# Te lezen tekst
ECLI:NL:CRVB:2012:BV1037

Centrale Raad van Beroep

Datum uitspraak
17 januari 2012
Publicatiedatum
5 april 2013
Zaaknummer
10-3763 WWB
Instantie
Centrale Raad van Beroep
Type
Uitspraak
Rechtsgebied
Bestuursrecht; Socialezekerheidsrecht
Procedures
  • Hoger beroep
Rechters
Vindplaatsen
  • Rechtspraak.nl
AI samenvatting door LexboostAutomatisch gegenereerd

Hoger beroep niet-ontvankelijk wegens gebrek aan actueel procesbelang

In deze zaak heeft appellante hoger beroep ingesteld tegen een uitspraak van de rechtbank Utrecht, waarin haar beroep tegen een besluit van het College van burgemeester en wethouders van de gemeente Utrecht ongegrond werd verklaard. De appellante ontvangt sinds 1 augustus 1985 bijstand op basis van de Wet werk en bijstand (WWB) en was tot 1 mei 2008 ontheven van bepaalde arbeidsverplichtingen. Na een medisch en arbeidskundig onderzoek heeft het College haar opnieuw ontheven van deze verplichtingen tot en met 8 november 2008. Appellante heeft bezwaar gemaakt tegen een besluit van het College, dat haar ontheffing van arbeidsverplichtingen verlengde, maar dit bezwaar werd ongegrond verklaard.

# Aangeleverd materiaal
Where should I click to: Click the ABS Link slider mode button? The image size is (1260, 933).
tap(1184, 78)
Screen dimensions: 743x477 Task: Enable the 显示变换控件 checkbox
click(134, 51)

==

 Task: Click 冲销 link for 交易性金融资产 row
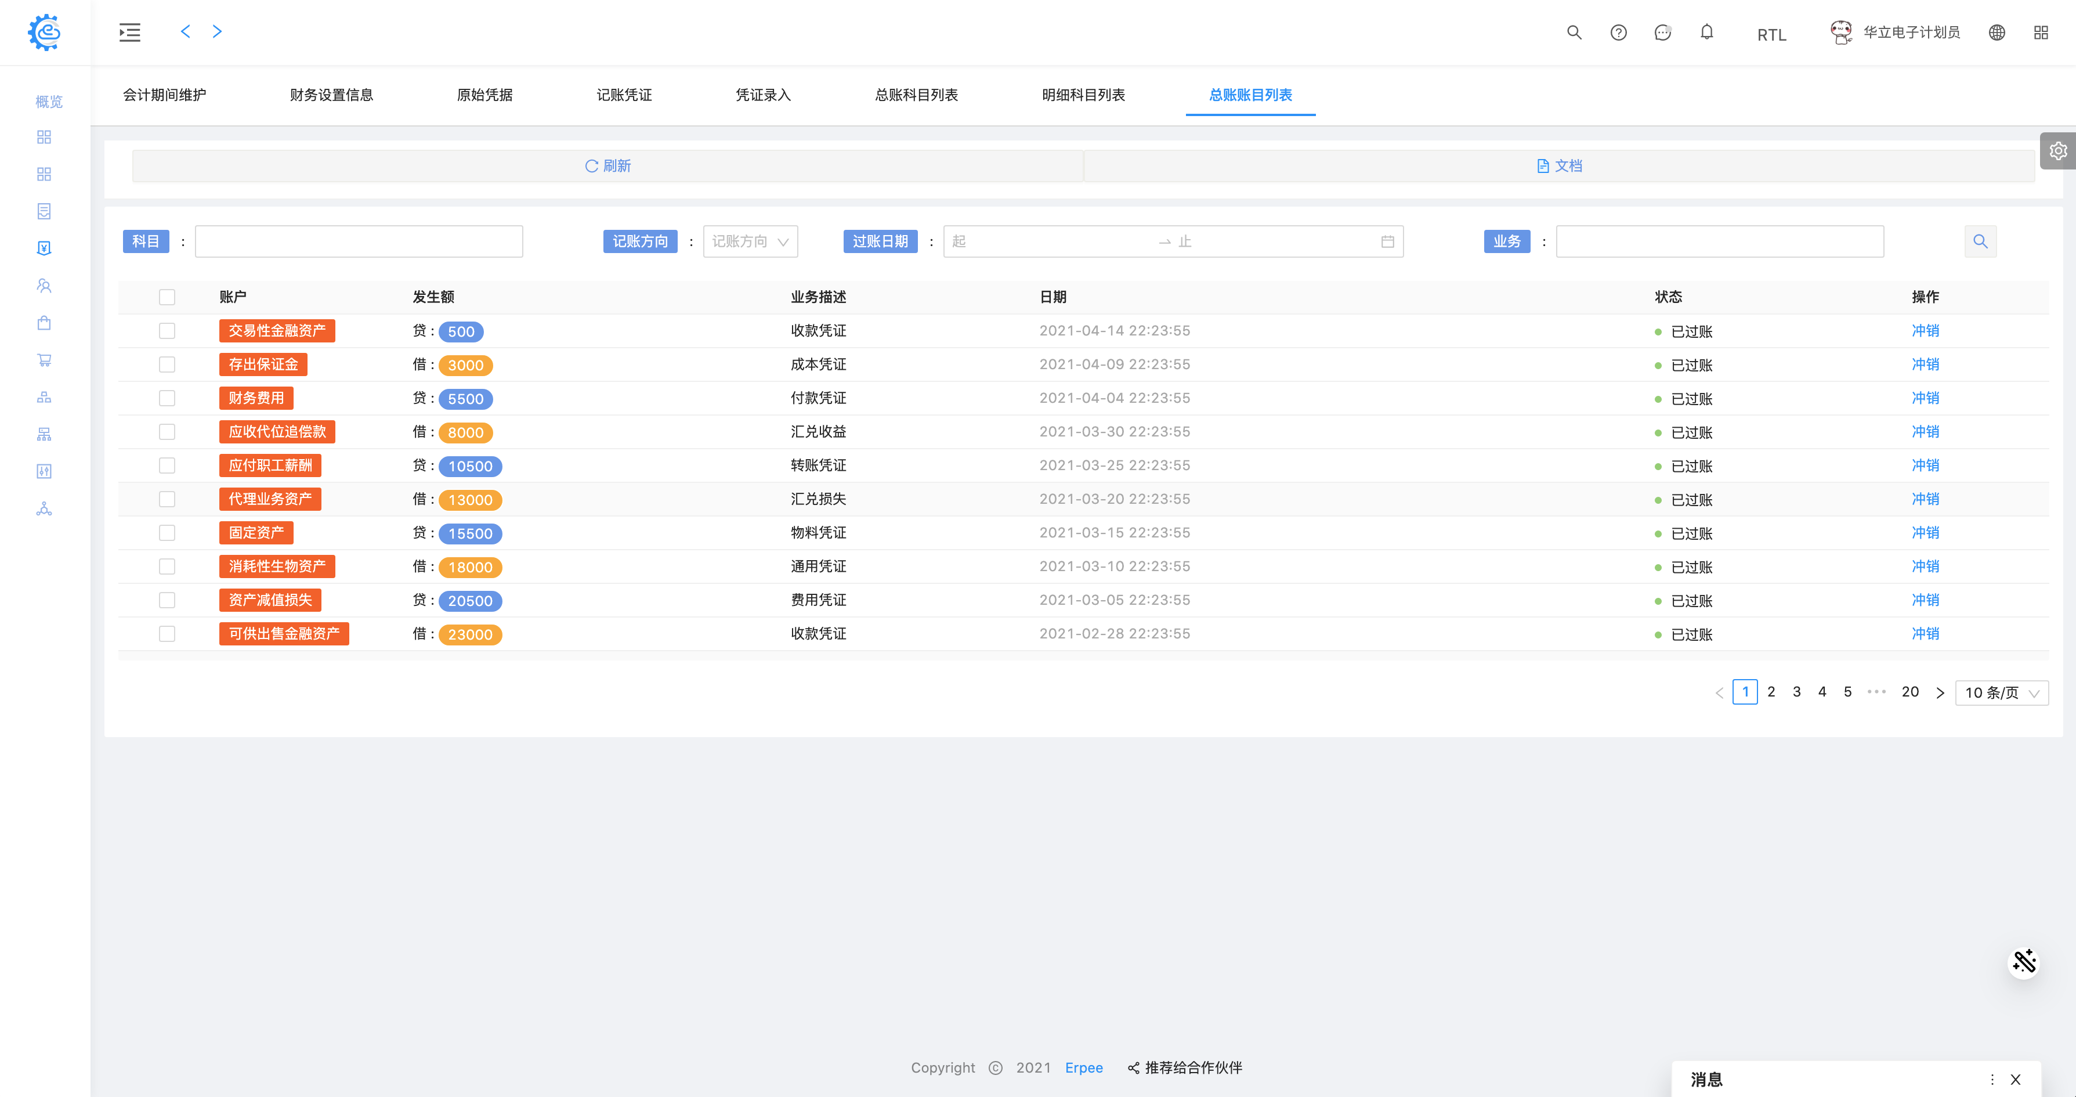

# Uit te voeren taken
1. Neem het deel van de uitspraak tussen "Hoger beroep niet-ontvankelijk" en "werd ongegrond verklaard." letterlijk over, beide inbegrepen.
2. Geef alsjeblieft alleen de regels van de records tussen de regels met "Screen dimensions: 743x477" en "click(134, 51)", beide inbegrepen, volledig opnieuw weer. Tel daarbij 64 op bij elk getal in de coördinaten van de antwoorden.

# Oplossingen
1.
Hoger beroep niet-ontvankelijk wegens gebrek aan actueel procesbelang

In deze zaak heeft appellante hoger beroep ingesteld tegen een uitspraak van de rechtbank Utrecht, waarin haar beroep tegen een besluit van het College van burgemeester en wethouders van de gemeente Utrecht ongegrond werd verklaard. De appellante ontvangt sinds 1 augustus 1985 bijstand op basis van de Wet werk en bijstand (WWB) en was tot 1 mei 2008 ontheven van bepaalde arbeidsverplichtingen. Na een medisch en arbeidskundig onderzoek heeft het College haar opnieuw ontheven van deze verplichtingen tot en met 8 november 2008. Appellante heeft bezwaar gemaakt tegen een besluit van het College, dat haar ontheffing van arbeidsverplichtingen verlengde, maar dit bezwaar werd ongegrond verklaard.

2.
Screen dimensions: 743x477 Task: Enable the 显示变换控件 checkbox
click(198, 115)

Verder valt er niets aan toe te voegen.